事業承継を考える -4- 時間の視点
前回、「経営者とコンサルタントのギャップ」に私は気づきました。ギャップの最大の理由は、「事業承継に対する考え方」です。考え方は視点から生まれます。では、両者の視点の違いは何でしょうか?
問題解決に必要な時間
以下、私見を述べます。突詰めて考えると、多くの中小企業は、
[会社=社長]
という方程式が成立します。それほど社長の存在は大きい。中小企業の社長は、(一般的な)定年を過ぎても前線でバリバリ働かれています。その現実が「事業承継はまだまだ先の問題」という意識をもたらしているように思います。この意識は、「後継者の育成」にも影響を与えています。

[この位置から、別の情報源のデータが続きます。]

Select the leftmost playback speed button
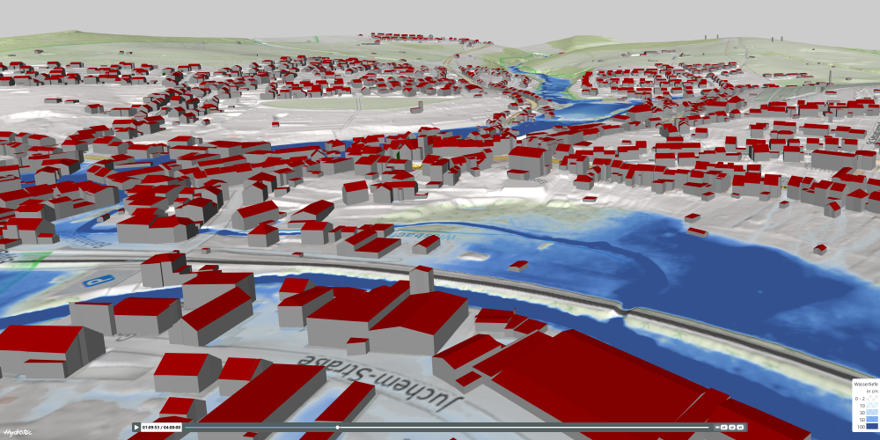This screenshot has width=880, height=440. [x=724, y=427]
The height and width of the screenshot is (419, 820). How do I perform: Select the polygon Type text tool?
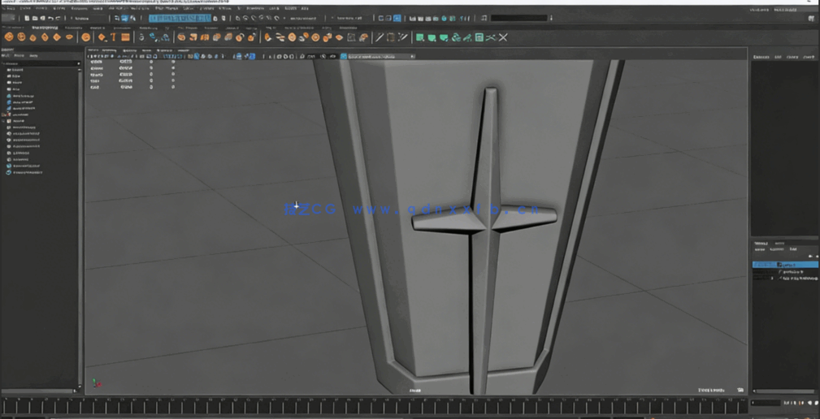[114, 37]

育成が遅れがちになりかねません。
一方で、コンサルタントは、相続や制度など実務的な問題解決を最優先します。これらは、時間を必要とします。実務的な問題は「手続き」ではありません。手続きなら一定時間で済ませられます。
例えば、60歳の社長が、「事業承継はまだ先の問題、自分が70歳になってからだ。それに、一気に解決できる」と頭の片隅に置いているとしましょう。ところが、コンサルタントは、「この会社の事業承継(株式や後継者、社員など)と相続の問題を解決するには、5-10年は必要だ」と説きます。
いかがでしょう? 時間を視点とした両者の「事業承継に対する考え方」は、ギャップを生みます。よって、私どもの最初の仕事は、このギャップを埋めることです。
ギャップを埋めるには、視点の違いを互いに気づかなければなりません。パート5で考えていきたいと思います。